Koopman-Based Model Predictive Control of Functional Electrical Stimulation for Ankle Dorsiflexion and Plantarflexion Assistance
Mayank Singh, Noor Hakam, Trisha M. Kesar, Nitin Sharma
TL;DR
The paper tackles the challenge of delivering real-time, personalized gait assistance via FES by transforming nonlinear ankle dynamics into a linear framework with Koopman Operator Theory and implementing a phase-aware MPC. It introduces a data-driven pipeline (EDMD) to learn a finite-dimensional Koopman predictor, builds a phase-dependent linear state-space model, and solves a real-time quadratic program to optimally schedule FES for plantarflexion and dorsiflexion across the entire gait cycle. Experimental results from three able-bodied subjects and one MS participant show precise trajectory tracking and improved gait with FES-driven KMPC, though fatigue and phase stability at higher speeds remain as considerations for future work. The approach offers a scalable, real-time method to personalize gait rehabilitation and has potential applicability to diverse neuromuscular impairments such as stroke, SCI, and MS.
Abstract
Functional Electrical Stimulation (FES) can be an effective tool to augment paretic muscle function and restore normal ankle function.

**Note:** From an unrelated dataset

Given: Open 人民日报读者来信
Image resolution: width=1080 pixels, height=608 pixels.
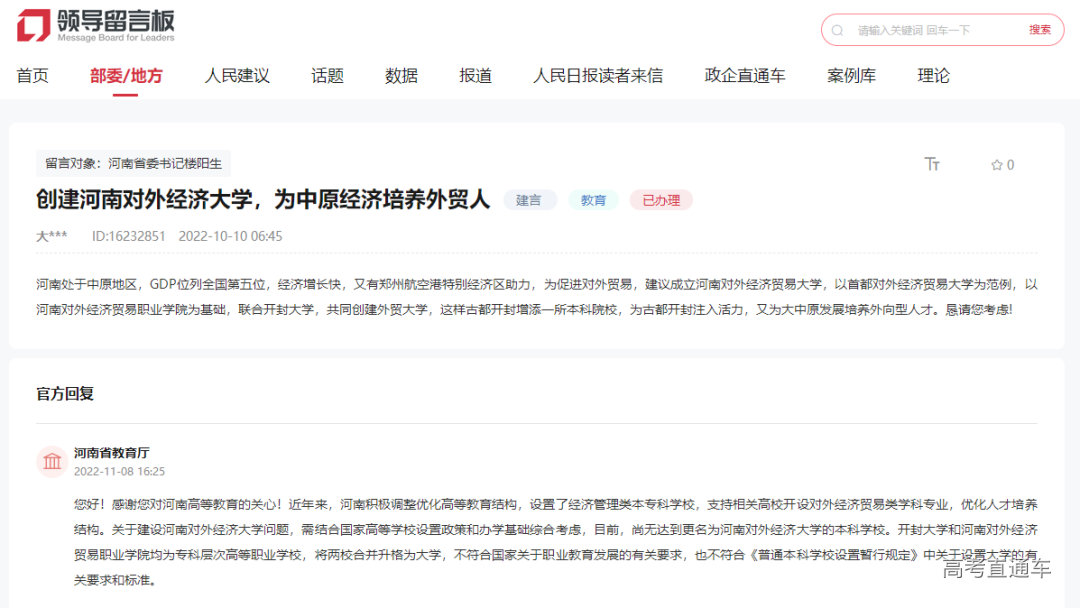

Our approach incorporates a real-time, data-driven Model Predictive Control (MPC) scheme, built upon a Koopman operator theory (KOT) framework. This framework adeptly captures the complex nonlinear dynamics of ankle motion in a linearized form, enabling application of linear control approaches for highly nonlinear FES-actuated dynamics. Utilizing inertial measurement units (IMUs), our method accurately predicts the FES-induced ankle movements, while accounting for nonlinear muscle actuation dynamics, including the muscle activation for both plantarflexors, and dorsiflexors (Tibialis Anterior (TA)). The linear prediction model derived through KOT allowed us to formulate the MPC problem with linear state space dynamics, enhancing the real-time feasibility, precision and adaptability of the FES driven control. The effectiveness and applicability of our approach have been demonstrated through comprehensive simulations and experimental trials, including three participants with no disability and a participant with Multiple Sclerosis. Our findings highlight the potential of a KOT-based MPC approach for FES based gait assistance that offers effective and personalized assistance for individuals with gait impairment conditions.